Start of DATASET RECORDS

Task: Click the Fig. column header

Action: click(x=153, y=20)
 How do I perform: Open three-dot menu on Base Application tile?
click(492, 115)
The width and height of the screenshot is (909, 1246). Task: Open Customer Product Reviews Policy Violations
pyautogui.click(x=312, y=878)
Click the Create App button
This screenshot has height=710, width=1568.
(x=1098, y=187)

End of DATASET RECORDS

### PROMPT
Reproduce only the lines between the line containing "The width and" and the last line of the records, those two lines included, exactly.

### RESPONSE TO THIS EXERCISE
The width and height of the screenshot is (909, 1246). Task: Open Customer Product Reviews Policy Violations
pyautogui.click(x=312, y=878)
Click the Create App button
This screenshot has height=710, width=1568.
(x=1098, y=187)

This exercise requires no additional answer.